5.2 Notwithstanding anything to the contrary contained herein, Confidential Information shall not include any information that the Receiving Party can document (i) is or becomes generally available to the public, (ii) was in its possession or known by it prior to receipt from the Disclosing Party, (iii) was rightfully disclosed to it without restriction by a third party, or (iv) was independently developed without use of any Confidential Information of the Disclosing Party.
5.3 With respect to Confidential Information of the Disclosing Party, the Receiving Party agrees to: (i) use the same degree of care to protect the confidentiality, and prevent the unauthorized use, or disclosure, of such Confidential Information it uses to protect its own proprietary and confidential information of like nature, which shall not be less than a reasonable degree of care, (ii) hold all such Confidential Information in strict confidence and not use, sell, copy, transfer reproduce, or divulge such Confidential Information to any third party, (iii) not use such Confidential Information for any purposes whatsoever other than the performance of, or as otherwise authorized by, this Agreement.
5.4 Notwithstanding Section 5.3, the Receiving Party may disclose Confidential Information of the Disclosing Party to the extent necessary to comply with a court order or applicable law; provided, however that the Receiving Party delivers reasonable advance notice of such disclosure to the Disclosing Party and uses reasonable efforts to secure confidential treatment of such Confidential Information, in whole or in part.
5.5 The Receiving Party acknowledges that breach of its obligation of confidentiality may cause irreparable harm to the Disclosing Party for which the Disclosing Party may not be fully or adequately compensated by recovery of monetary damages. Accordingly, in the event of any violation, or threatened violation, by the Receiving Party of its obligations under this Section, the Disclosing Party shall be entitled to seek injunctive relief from a court of competent jurisdiction in addition to any other remedy that may be available at law or in equity, without the necessity of posting bond or proving actual damages.
5.6 Vendor Data Contemplated by Section 5.1 should not be confused with data and information collected by Periscope from Agencies via the Platform ("Other User Data"). Collection and use of Other User Data is a matter between Periscope and Agencies, and is governed by agreements between Periscope and such Agencies. Vendor's right to access Other User Data is limited to such features of the Vendor Dashboard for which the applicable Agency has granted Vendor access during the Term.
_ _ _ _ _ _ _
_Instructions_
a - Do these statements agree with the confidentiality terms above? For each, answer yes or no and quote the words that settle it. (i) The Receiving Party may disclose Confidential Information to comply with a court order without telling the Disclosing Party. (ii) The Disclosing Party may seek injunctive relief without posting bond. (iii) Information the Receiving Party developed independently, without using any Confidential Information of the Disclosing Party, is not Confidential Information.
b - In the confidentiality terms above, what name is given to the data and information that Periscope collects from Agencies via the Platform?
c - Resume the confidentiality terms above, picking up right after their final sentence.

_Records shown_
_ _ _ _ _ _ _
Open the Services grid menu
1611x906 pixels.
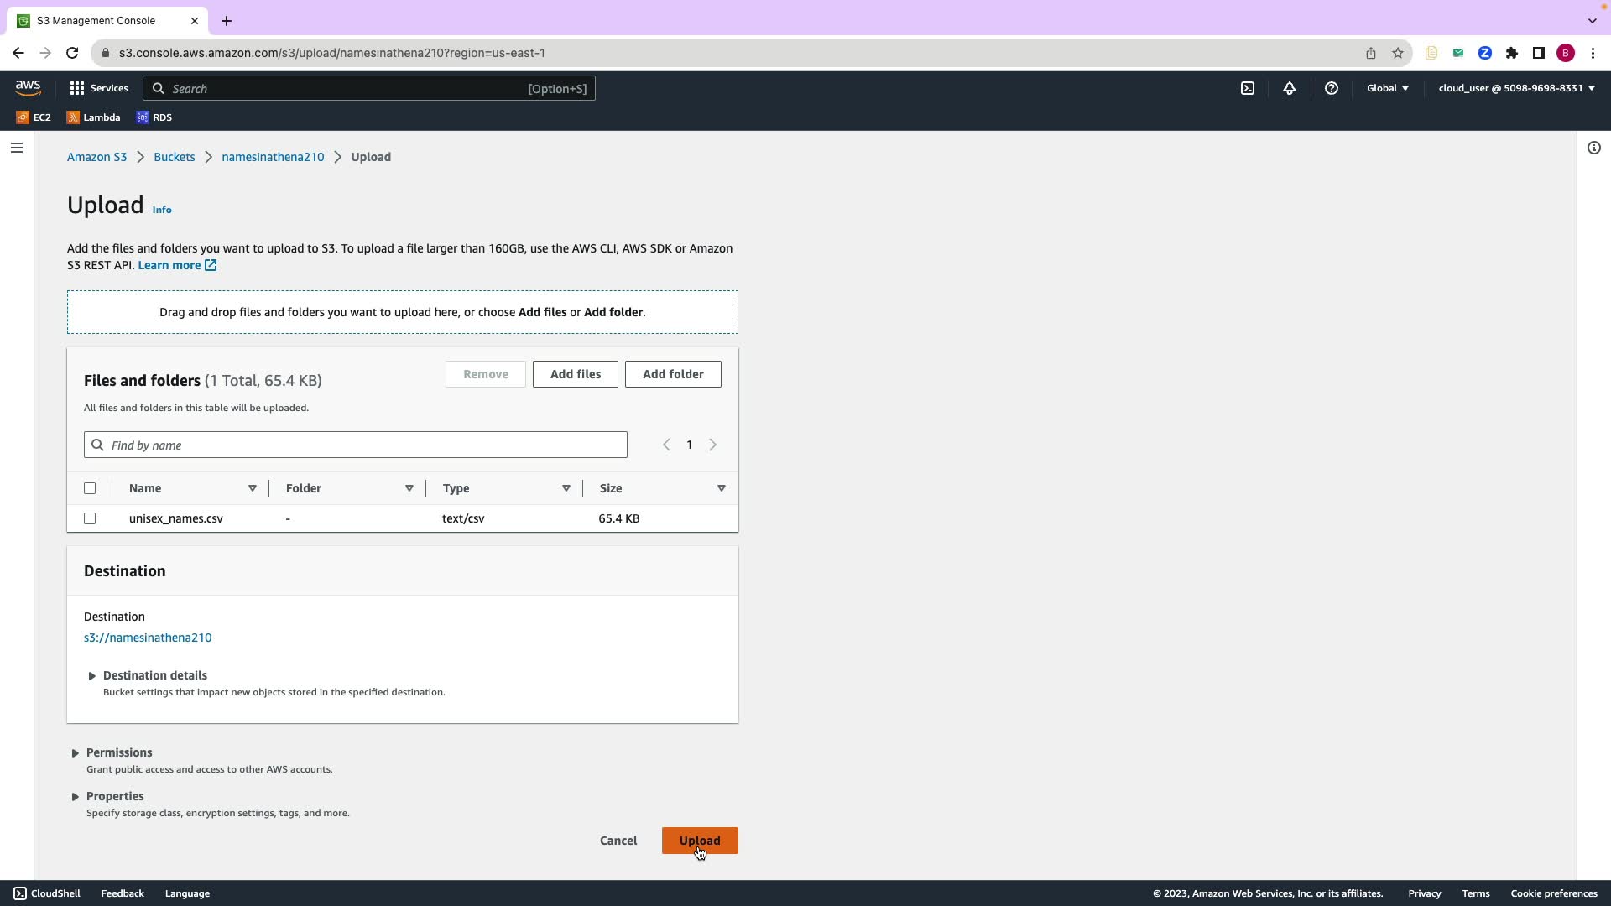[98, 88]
_ _ _ _ _ _ _
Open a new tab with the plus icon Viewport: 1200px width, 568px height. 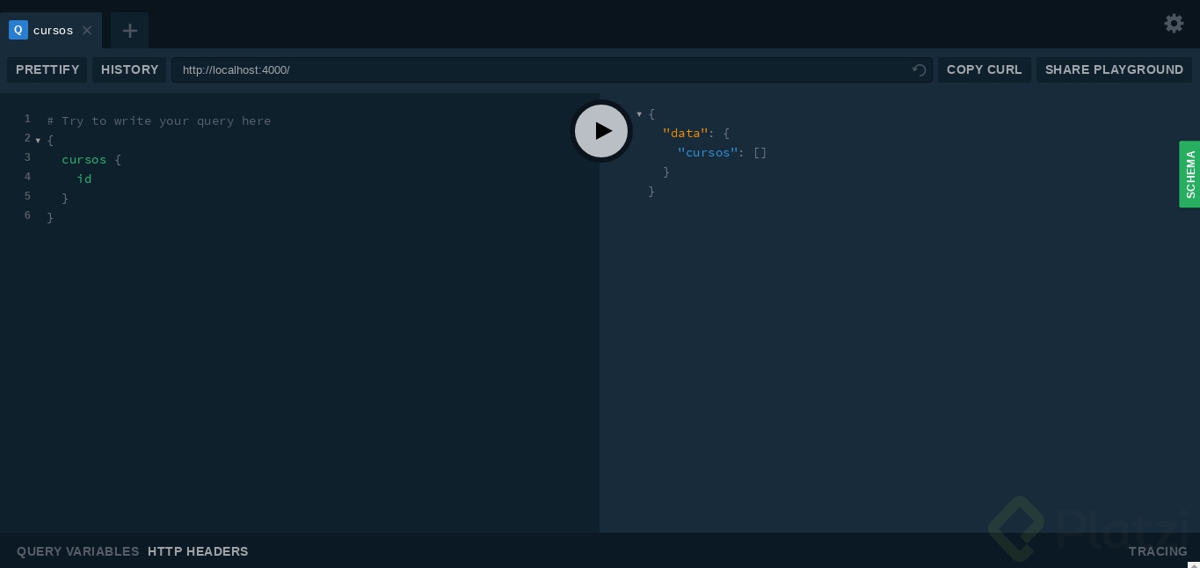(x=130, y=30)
_ _ _ _ _ _ _
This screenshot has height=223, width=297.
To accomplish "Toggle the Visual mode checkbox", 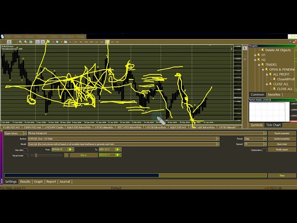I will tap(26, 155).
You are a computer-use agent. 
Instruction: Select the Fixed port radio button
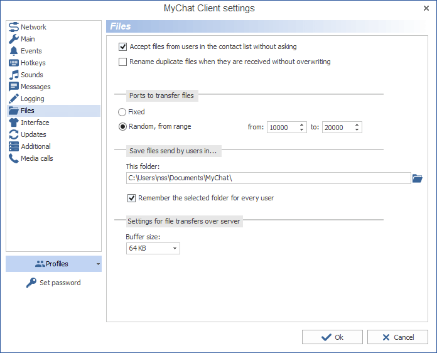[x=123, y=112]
_ _ _ _ _ _ _
_Solved problems_
a -
(i) No: "provided, however that the Receiving Party delivers reasonable advance notice of such disclosure to the Disclosing Party"
(ii) Yes: "without the necessity of posting bond or proving actual damages"
(iii) Yes: "was independently developed without use of any Confidential Information of the Disclosing Party"

b - Other User Data.

c -
5.7 Notwithstanding anything herein to the contrary, Vendor acknowledges that Periscope may disclose the existence and terms and conditions of this Agreement to its advisors, actual and potential sources of financing and to third parties for purposes of due diligence.
6. PROPRIETARY RIGHTS
6.1 Vendor shall own all right, title and interest in and to the Vendor Data. Periscope shall own and retain all right, title and interest in and to (i) the Platform and Software and all improvements, enhancements and modifications thereto, and (ii) all intellectual property and proprietary rights in and related to any of the foregoing (collectively, "Periscope IP"). To the extent Vendor acquires any right, title or interest in any Periscope IP, Vendor hereby assigns all of its right, title and interest in such Periscope IP to Periscope.
6.2 Vendor hereby grants to Periscope a non-exclusive, transferable, sublicensable, worldwide and royalty-free license to use and otherwise utilize (i) Vendor Data to provide the Platform to Vendor hereunder and as necessary or useful to monitor and improve the Platform and Software, both during and after the Term, and (ii) any contact information provided by Vendor or uploaded to the Platform on behalf of Vendor ("Vendor Information"), to utilize for any lawful purpose. For the avoidance of doubt, Periscope may use, reproduce and disclose Platform-, and Software-related information, data and material that is anonymized, de-identified, or otherwise rendered not reasonably associated or linked to Vendor or any other identifiable individual person or entity for product improvement and other lawful purposes, all of which information, data and material will be owned by Periscope. It is Vendor's sole responsibility to back-up Vendor Data during the Term, and Vendor acknowledges that it will not have access to Vendor Data through Periscope or the Platform following the expiration or termination of this Agreement. No rights or licenses are granted except as expressly set forth herein.
7.1 Periscope may offer one or more subscription pricing models ("Subscription Model") for the Platform, differentiated by price ("Subscription Fee") and one or more variables which may, but need not, include subscription term length, functionality and data accessibility. Vendor shall not have access to the Platform unless and until Vendor purchases a Subscription Model (payment for such purchase shall be immediately due and payable to Periscope) via Periscope's website, or any other method acceptable to Periscope in its sole discretion, whereupon Vendor shall be granted access to the Platform in accordance with such Subscription Model and this Agreement. All transactions are final and are non-refundable.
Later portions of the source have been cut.